_Saved data entries_
↓
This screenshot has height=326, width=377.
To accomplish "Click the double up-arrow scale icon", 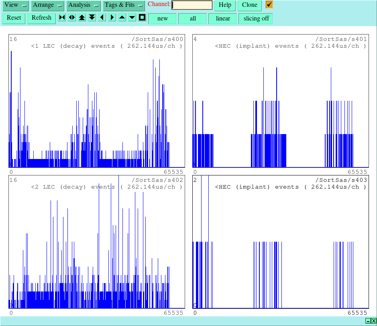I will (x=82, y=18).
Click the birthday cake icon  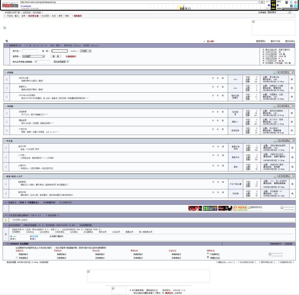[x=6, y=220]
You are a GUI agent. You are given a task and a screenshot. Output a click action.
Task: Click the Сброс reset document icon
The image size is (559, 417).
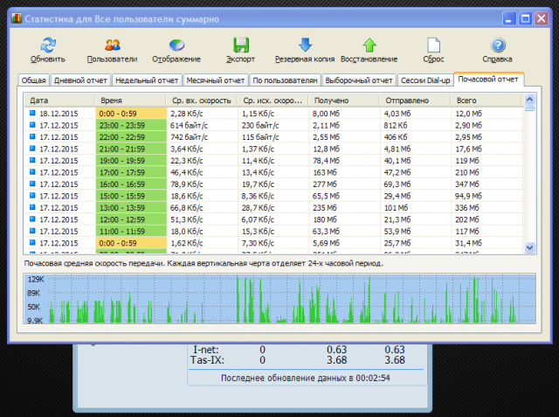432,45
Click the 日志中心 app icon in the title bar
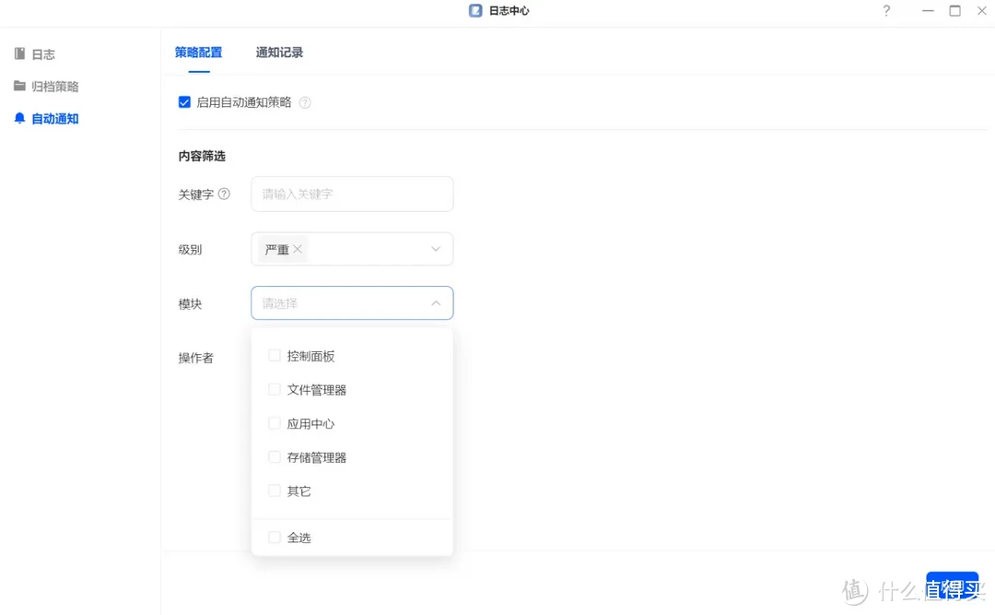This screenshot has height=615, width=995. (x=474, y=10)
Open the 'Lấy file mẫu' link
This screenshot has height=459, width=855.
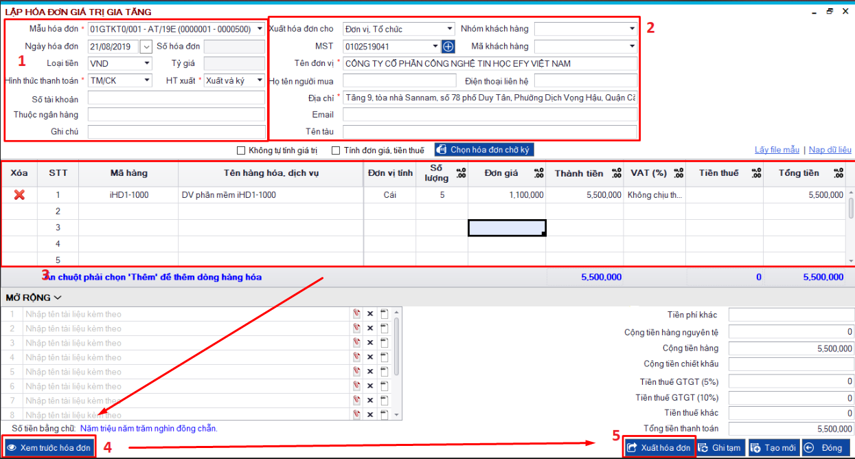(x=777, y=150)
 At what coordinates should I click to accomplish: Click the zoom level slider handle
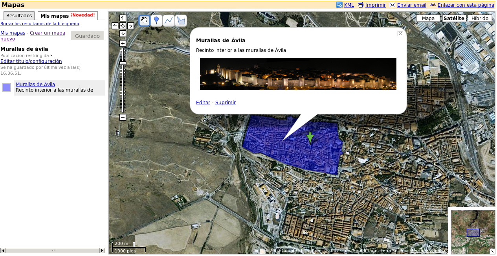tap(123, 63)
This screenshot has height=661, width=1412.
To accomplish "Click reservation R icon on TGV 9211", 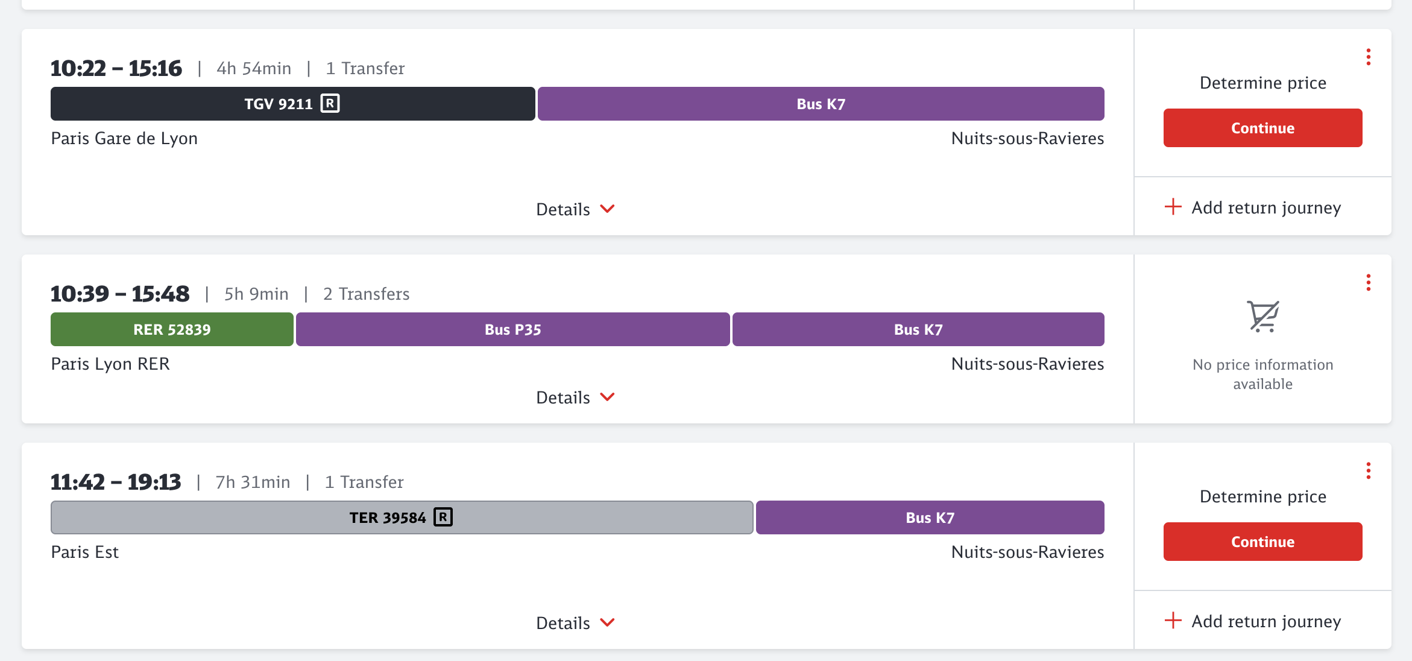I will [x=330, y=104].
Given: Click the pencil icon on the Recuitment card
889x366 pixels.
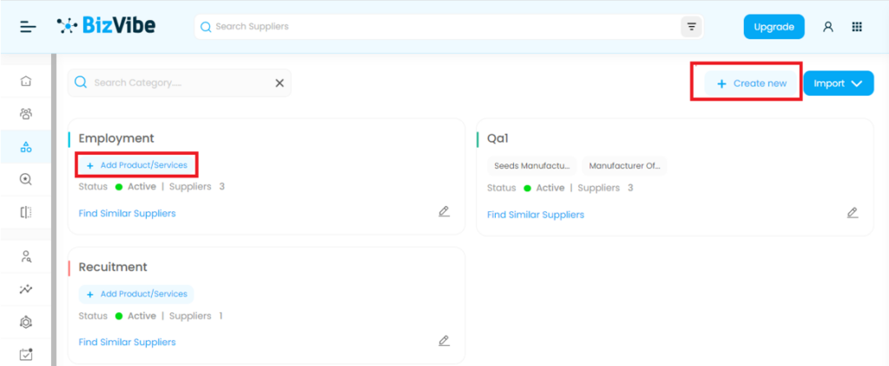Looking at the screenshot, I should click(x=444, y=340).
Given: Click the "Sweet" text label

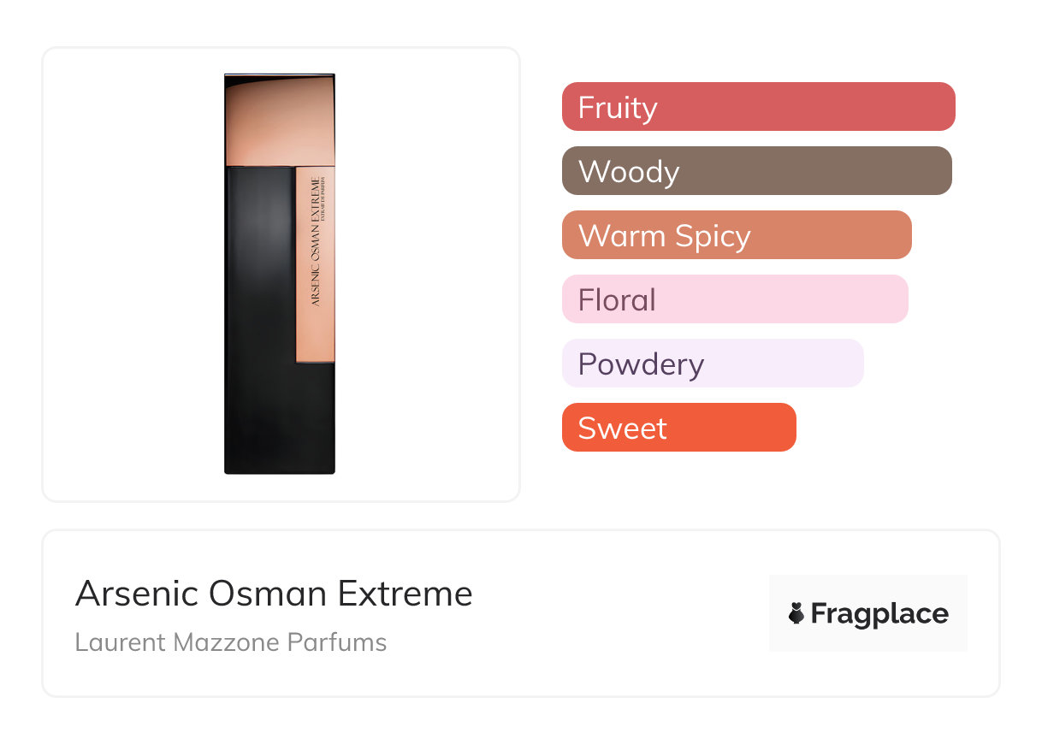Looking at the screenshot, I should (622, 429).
↑
↓
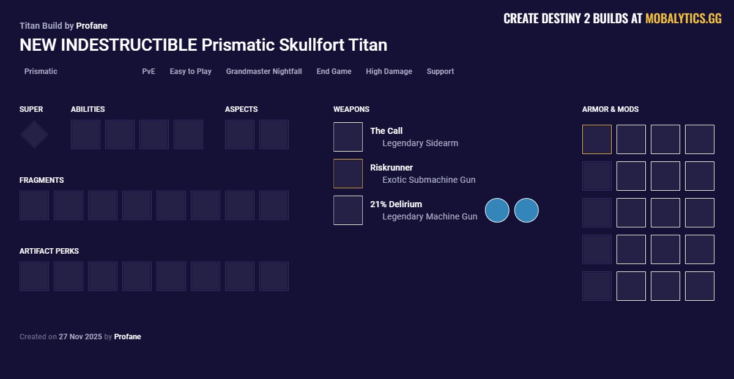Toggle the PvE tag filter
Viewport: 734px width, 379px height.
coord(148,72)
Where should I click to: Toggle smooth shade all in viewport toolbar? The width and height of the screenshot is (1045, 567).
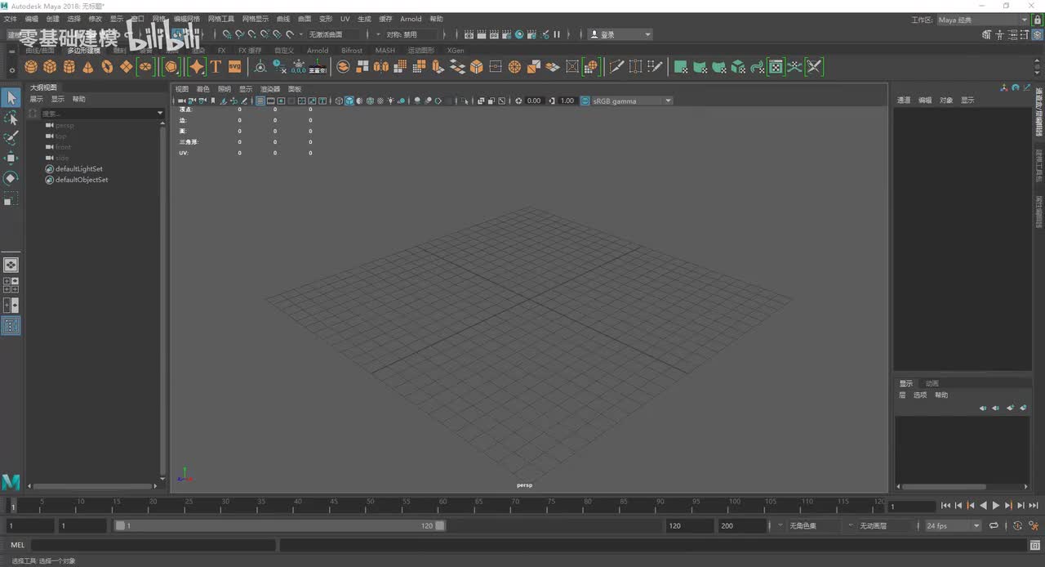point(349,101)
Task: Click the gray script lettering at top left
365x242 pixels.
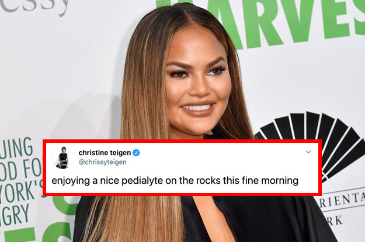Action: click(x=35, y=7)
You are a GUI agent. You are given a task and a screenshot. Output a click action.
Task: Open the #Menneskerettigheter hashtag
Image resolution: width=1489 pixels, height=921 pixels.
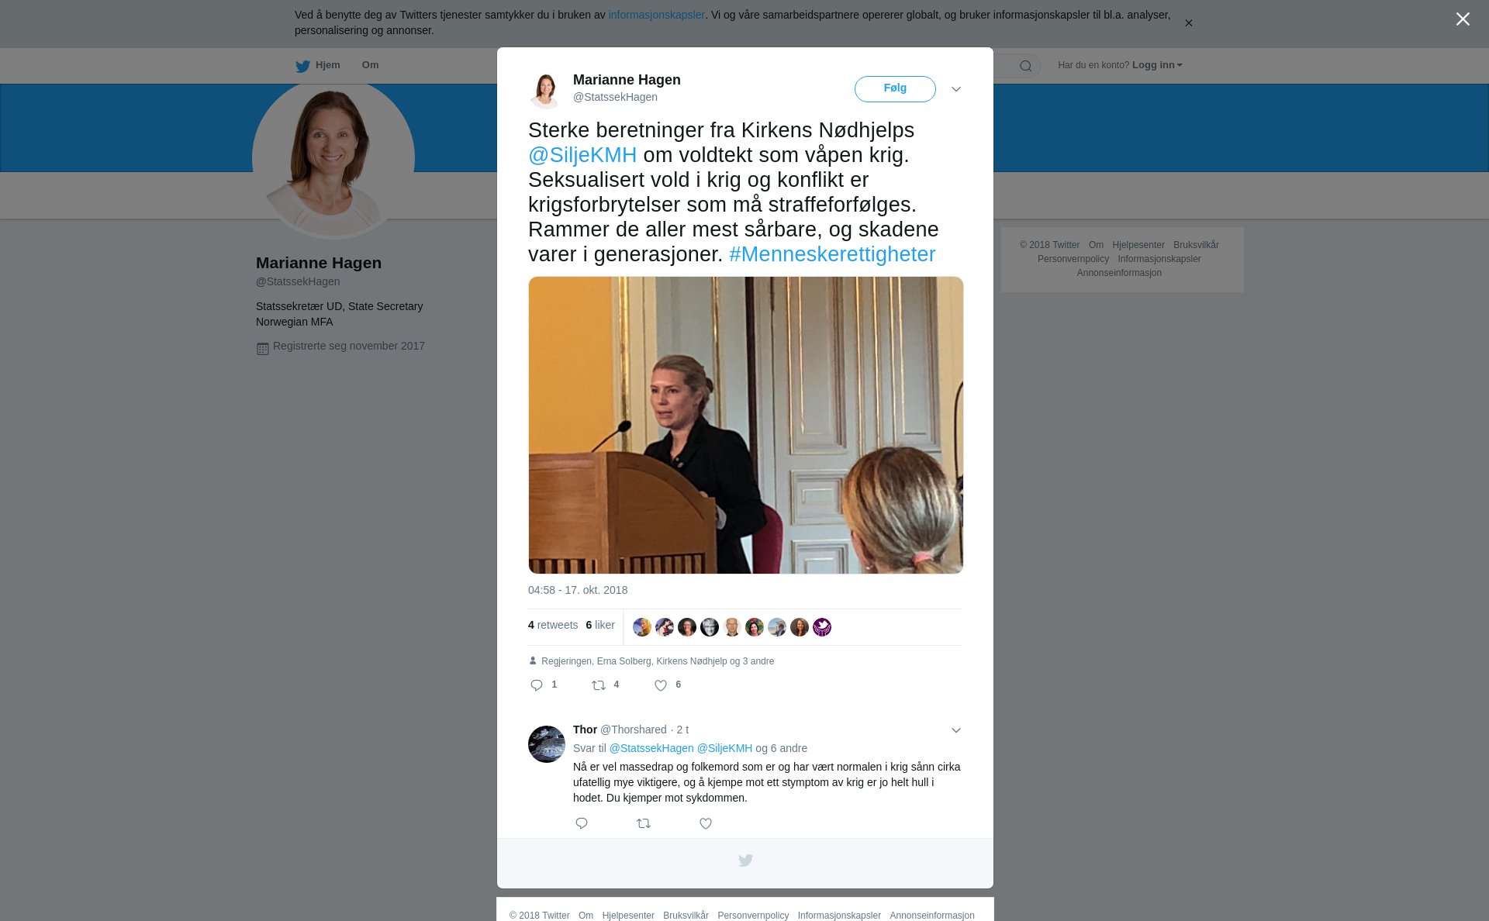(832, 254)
↑
↓
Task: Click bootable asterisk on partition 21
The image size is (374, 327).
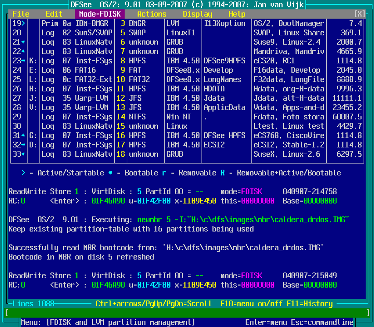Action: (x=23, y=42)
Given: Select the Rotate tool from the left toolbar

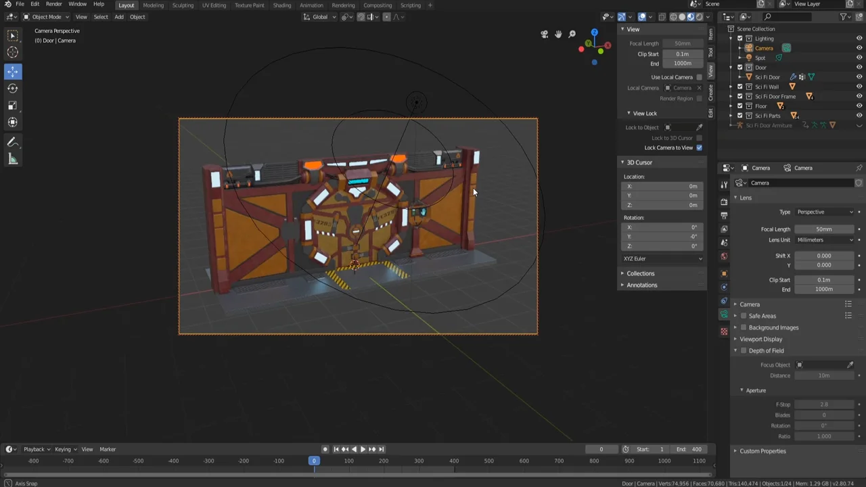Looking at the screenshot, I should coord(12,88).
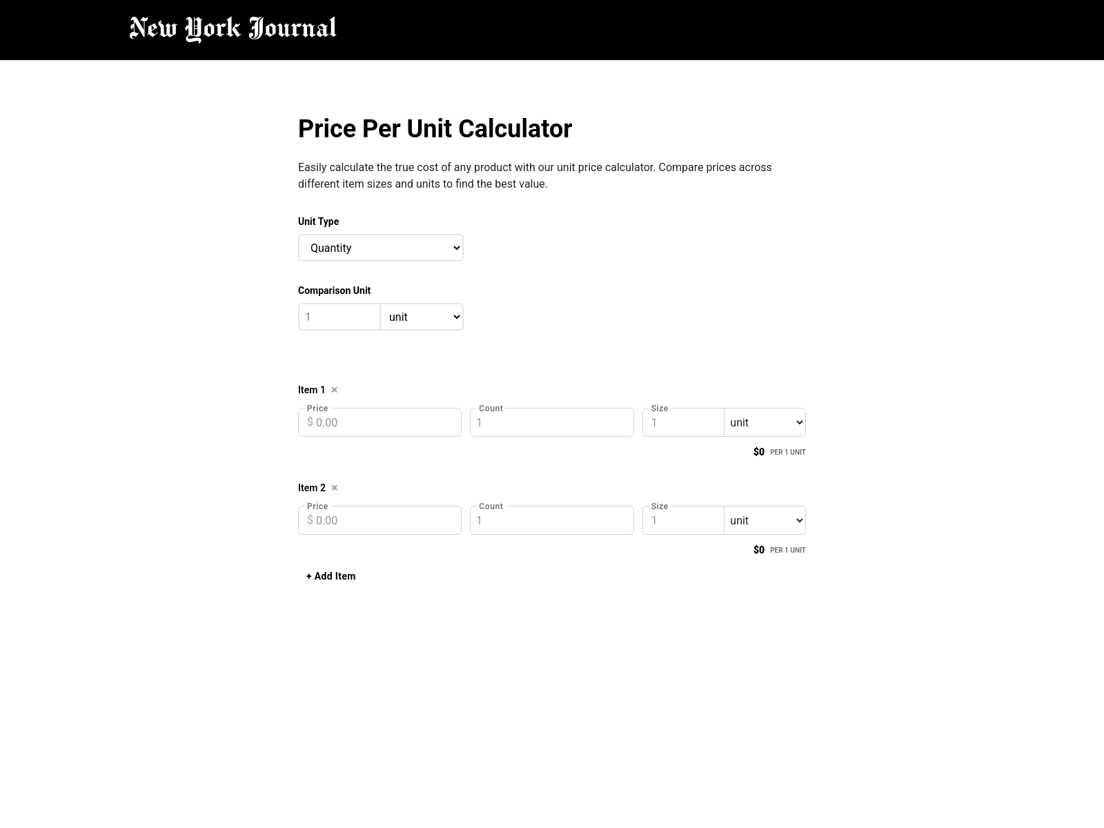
↑
_WORK REQUIRED_
Write back the stretch of lines above that begins with the line holding "Click the 日志中心 app icon in the title bar" and ends with the line holding "This screenshot has height=661, width=1412.", both included, exactly as written. Pictures stay out.

_OUTPUT FOR THIS EXERCISE_
Click the 日志中心 app icon in the title bar
This screenshot has height=615, width=995. (x=474, y=10)
Open the 'Lấy file mẫu' link
This screenshot has height=459, width=855.
(x=777, y=150)
 At what coordinates should I click to accomplish: Click the zoom level slider handle
tap(123, 63)
This screenshot has height=661, width=1412.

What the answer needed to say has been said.